→ Your goal
Reproduce the passage about Gretchen word for word, beginning at the words "Gretchen stands before" and stopping after the words "is immediately apparent.".

Gretchen stands before me, a study in black and white herself. Her austere black leather outfit and knee-high boots match her stick-straight, raven tresses, in sharp contrast to her pale complexion. Her eccentric outfit bares her right shoulder for ease of motion as she keeps unwanted memories and stories at bay. Measuring no more than five feet in height, and wiry in build, she’s surprisingly small for someone who appears so menacing. She stands facing me, silent and staring, with arms tightly crossed, black whip clenched in one hand, and a huge ring of keys on her other wrist. She is not the sort of person I generally care to deal with, but I must get acquainted. The significance of her sudden appearance is immediately apparent.
“Gretchen, I’m pleased that we are finally meeting. I appreciate all the fine work you’ve done over the years guarding my darker memories. Now I need your assistance in visiting them.”
“That is forbidden!” she barks in reply. “They are locked in here for good reason. They will make you unhappy and hurt you. They can hurt other people. It’s for your own good that I do this!” Her earnest fierceness is almost comical in its intensity.
“I understand. I have no intention of opening the gates and letting these monsters run amok, but I need to talk with them to gain some important insights. I’ve been getting appeal requests from several and need to evaluate their cases.”
She responds with a long string of admonitions warning me of dire consequences, questioning my motives, my judgment, even my writing skills, and generally tries to scare me off. My resolve begins to weaken, but then I recall why I’m here. Those memories are part of me, and I’m determined to know them better, liberating the ones that can be absolved. Many have served their sentences and are due for release. Others may have gotten a bum rap to begin with. I realize that reason will not work. I’ll have to pull rank to get past her.

→ Source material

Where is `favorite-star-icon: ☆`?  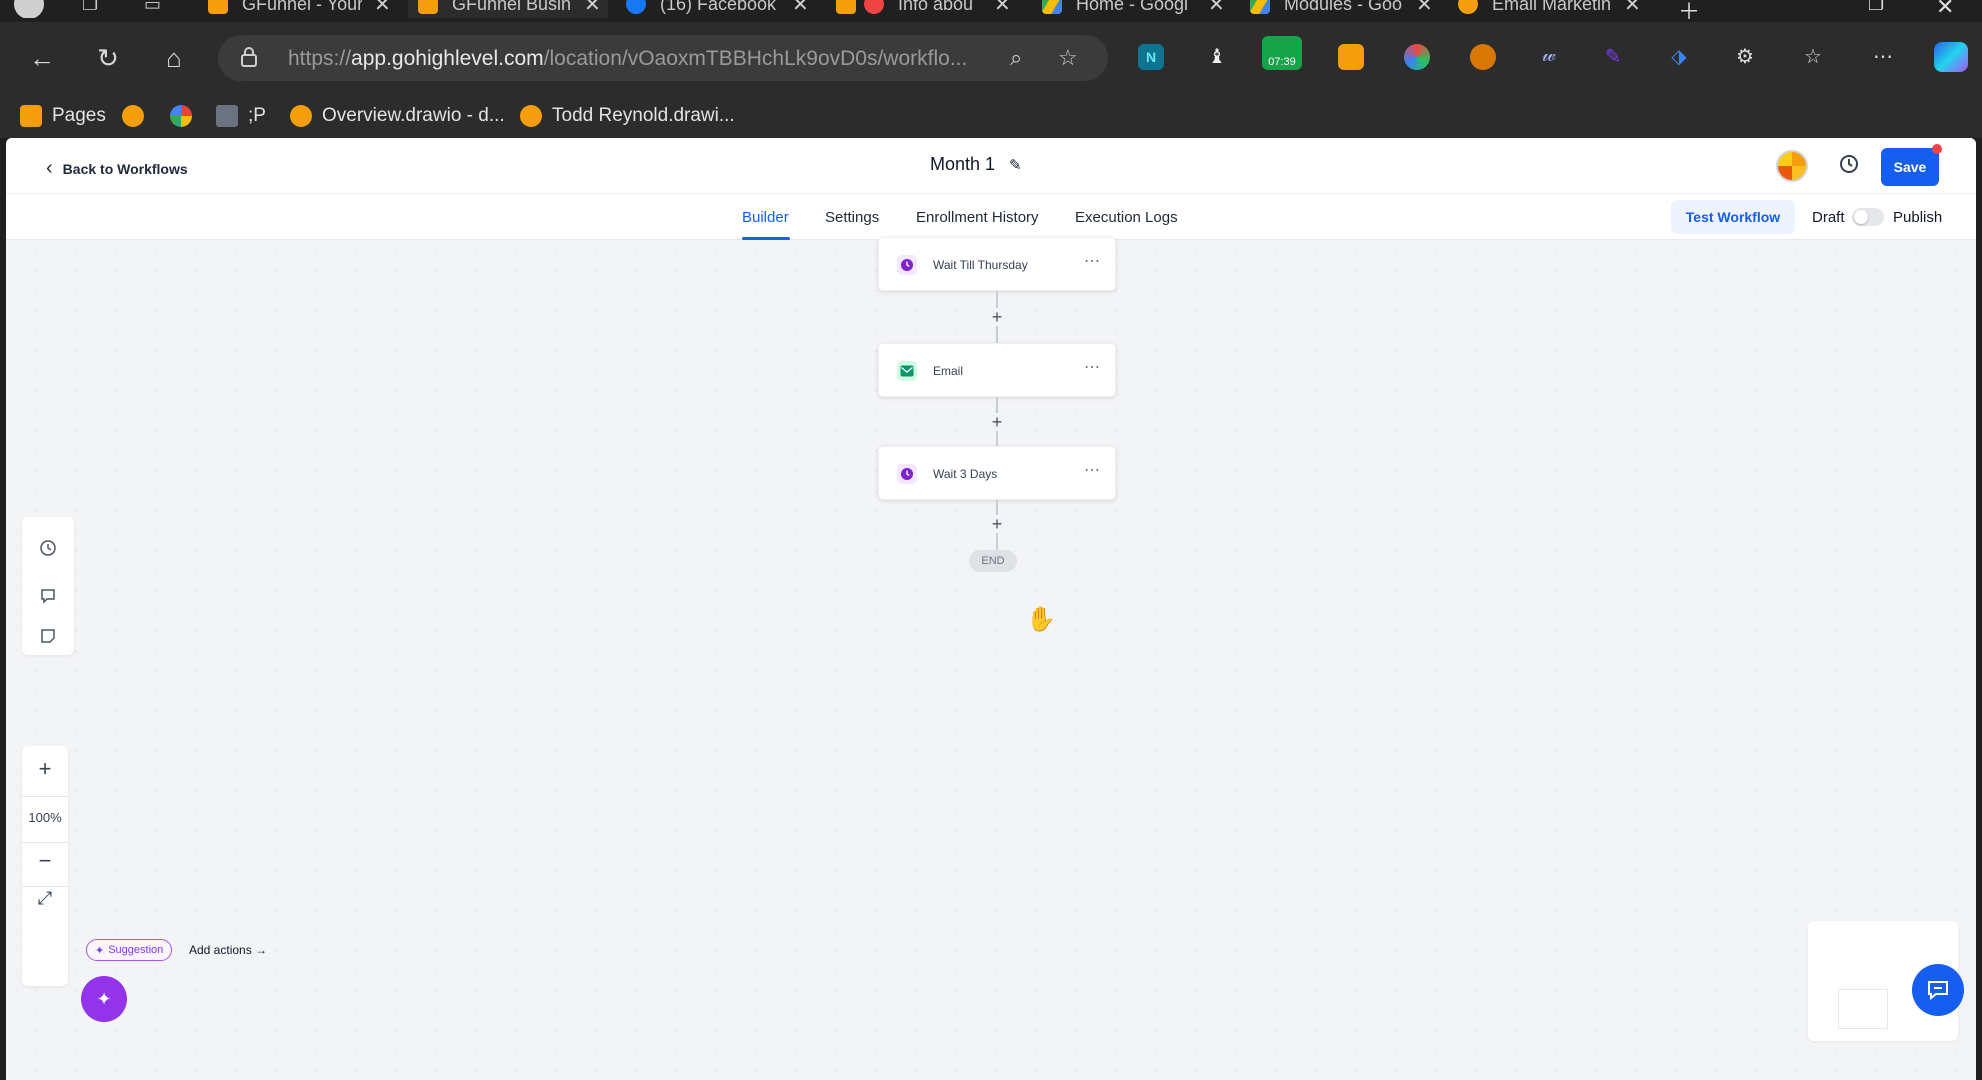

→ Response box
Gretchen stands before me, a study in black and white herself. Her austere black leather outfit and knee-high boots match her stick-straight, raven tresses, in sharp contrast to her pale complexion. Her eccentric outfit bares her right shoulder for ease of motion as she keeps unwanted memories and stories at bay. Measuring no more than five feet in height, and wiry in build, she’s surprisingly small for someone who appears so menacing. She stands facing me, silent and staring, with arms tightly crossed, black whip clenched in one hand, and a huge ring of keys on her other wrist. She is not the sort of person I generally care to deal with, but I must get acquainted. The significance of her sudden appearance is immediately apparent.